For Hemus doing crisis management is plainly personal; it’s self-interest, and the right thing to do, for staff, customers, neighbours and shareholders, not because the regulator requires you to. Success ‘is much more about what you do before the crisis than after it’; if you are putting together a team, finding a room to base it in (thinking in pre-covid terms), and how to stock it with phones, food and drink, you’re too late; in a crisis, time is too much at a premium for anyone to have to attend to such details, important though they are.

Having said that the book is aimed at the business leader who finds himself in a crisis, Hemus does make the point that crisis management is a ‘team sport’; a single CEO no matter how heroic cannot do everything, or not for long. Crisis communications, for example, are important (Hemus himself came into this arena from PR) but not the same as crisis management. A crisis management team will need other specialists; hence the need to give roles in advance, and to train staff so that in the pressure of an actual crisis they are better able to work.

In so many books about risk and security, an author makes a fine case, but neglects the all-important question of executive buy-in; it’s no good having good ideas, if you cannot convince the board or line manager or accountant to give budget and backing. Hemus devotes a dozen pages to this. He’s wise: build alliances with like-minded colleagues, start small, get your house in order first, and do things at the right time.
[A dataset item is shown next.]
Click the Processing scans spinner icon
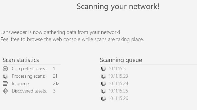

To repeat, Hemus gets personal: “No leader wants a botched crisis as a stain on their CV, so a subtle appeal to their self-interests can help to attract their attention.” A rival has to go through a product recall, or says something embarrassing when he thought the cameras and microphones were turned off? That causes a share price to fall, and can lead to forced resignations.

Just as security can be something done begrudgingly by an organisation, as insurance that people don’t want to pay, so it can be with crisis management; here Hemus makes an acute point. It’s flawed to think of crisis management as something of value only when the worst happens: “In fact, engaging in crisis management planning, training and exercising can have huge benefits on business as usual.” The planning process can uncover vulnerabilities, and sniff out problems before they become bigger or too big. Besides, working as a team, managing information quickly and well, communicating clearly to staff and customers – don’t all businesses want to do those things?!

Returning to the theme of risk, a near-miss – a crisis only just avoided – can be put to good use, if you prepare for the next time; or if a competitor suffers a crisis that could easily have landed on you, you can review how you would have reacted.

The book is nicely leavened with quotes of good advice from people in the field, and the occasional example. Security managers will either have an input or membership of a crisis management team, or will have officers doing their bit, whether manning the head office doors to keep the baying media out, or fighting fires, metaphorically or even literally. Hemus on page 182 recalls Rick Rescorla, the head of security at Morgan Stanley at the World Trade Center in New York, who died on September 11, 2001, but whose relentless evacuation planning and exercises saved many colleagues’ lives.

Hemus’ book has come out during a time of permanent crisis. For anyone with executive responsibility, in their work or personal lives, this book is valuable, to make you vigilant and crisis-aware, and understand precisely what you are doing and why.